ABOUT THIS TASK: Below are the records; print them again exactly and omit the pictures.

SOURCE INFORMATION:
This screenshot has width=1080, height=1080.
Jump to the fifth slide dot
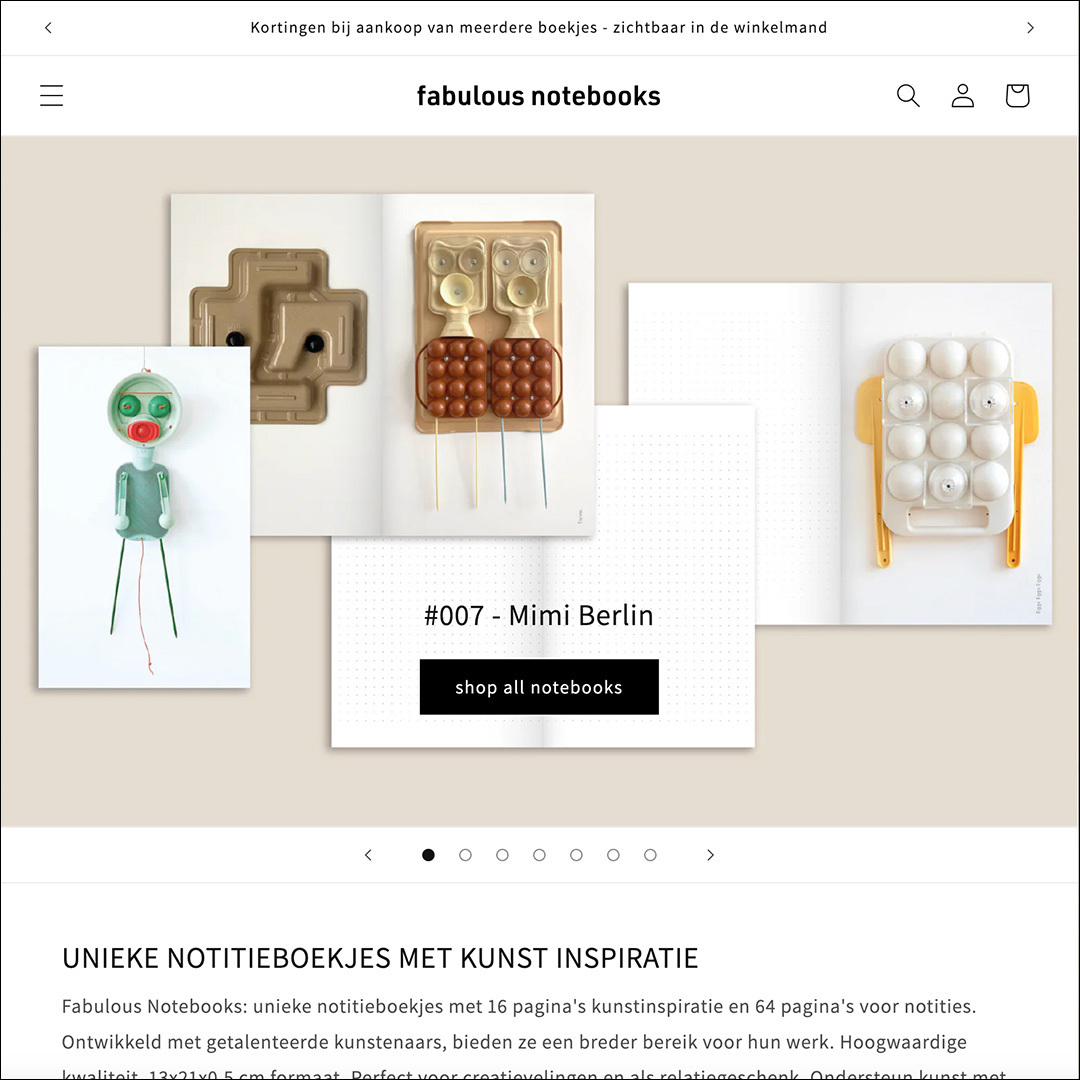click(x=577, y=855)
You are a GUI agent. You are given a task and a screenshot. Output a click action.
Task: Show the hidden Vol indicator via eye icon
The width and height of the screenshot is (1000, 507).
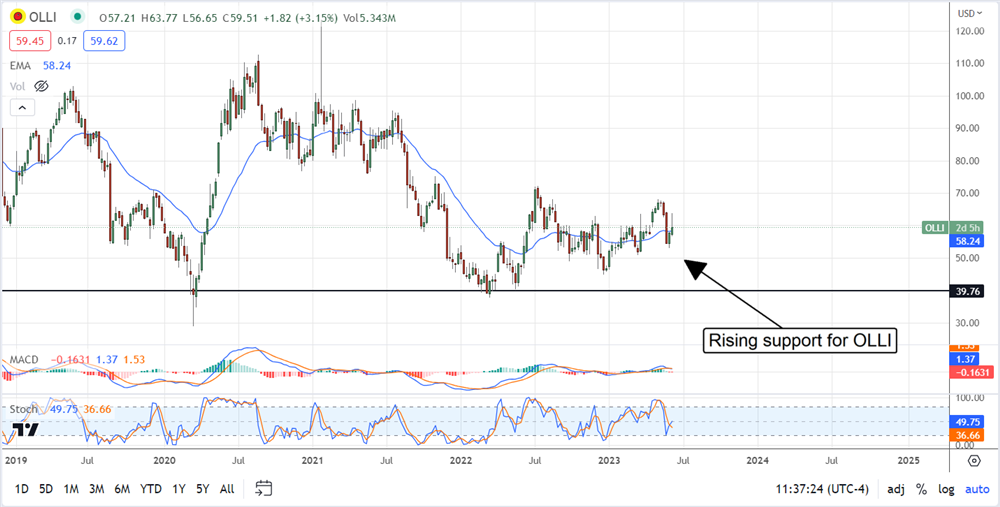point(42,87)
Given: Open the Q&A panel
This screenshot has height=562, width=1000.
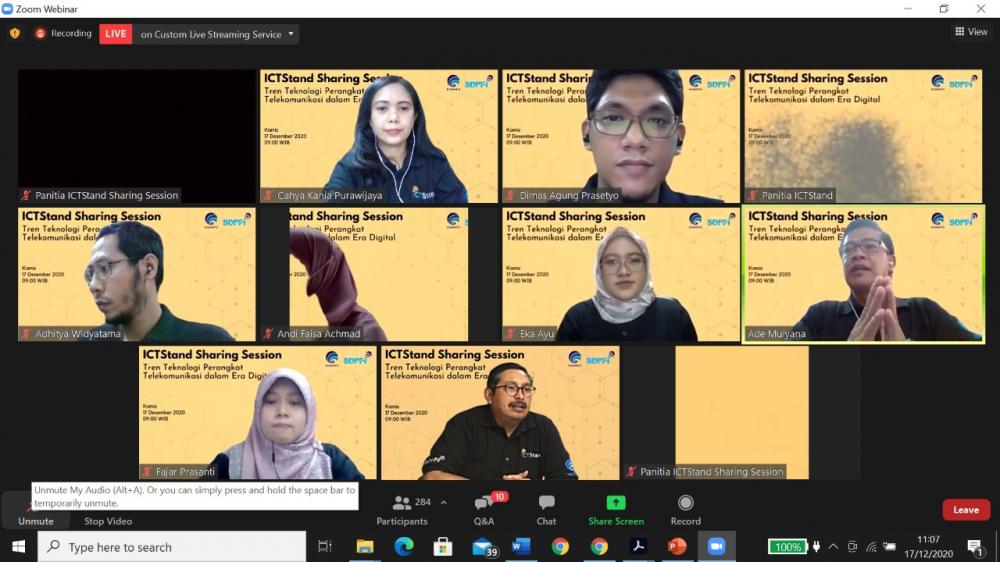Looking at the screenshot, I should pyautogui.click(x=484, y=509).
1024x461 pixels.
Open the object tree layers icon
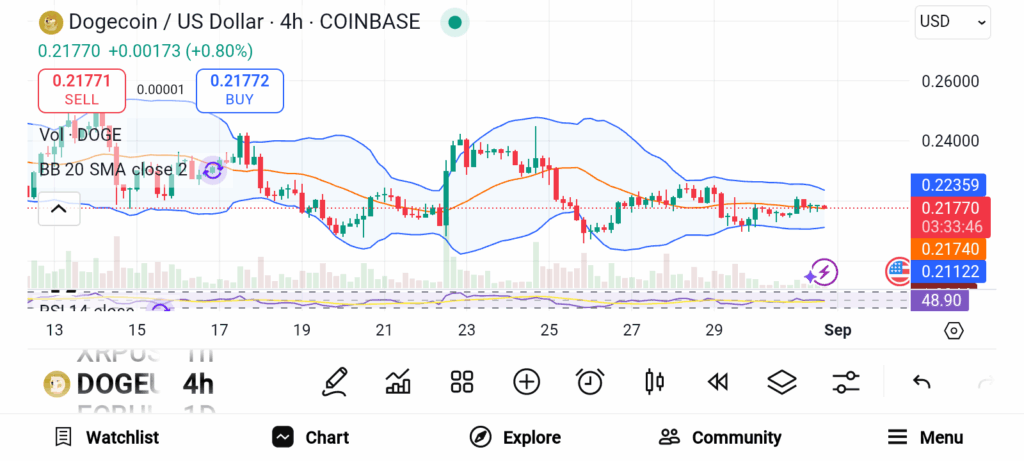coord(781,381)
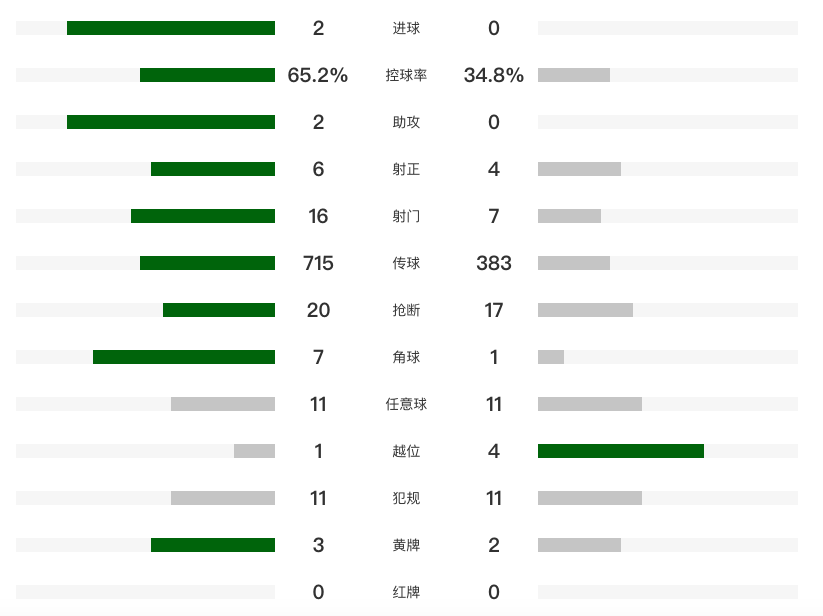
Task: Click the 任意球 stat label
Action: [406, 404]
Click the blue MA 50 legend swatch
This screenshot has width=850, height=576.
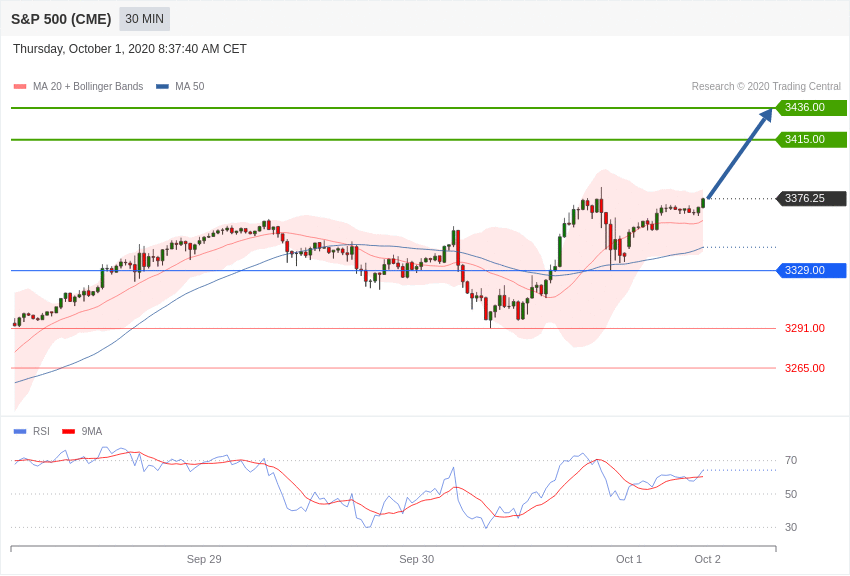coord(162,87)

PROBLEM SOLUTION:
This screenshot has width=1080, height=1080.
Jump to the fifth slide dot
click(x=577, y=855)
You are a GUI agent. You are given a task and a screenshot. Output a click action.
Task: Show the hidden Vol indicator via eye icon
The width and height of the screenshot is (1000, 507).
point(42,87)
Given: Open the Q&A panel
This screenshot has height=562, width=1000.
Looking at the screenshot, I should pyautogui.click(x=484, y=509).
1024x461 pixels.
Open the object tree layers icon
coord(781,381)
Task: Click the 任意球 stat label
Action: [406, 404]
Click the blue MA 50 legend swatch
This screenshot has width=850, height=576.
coord(162,87)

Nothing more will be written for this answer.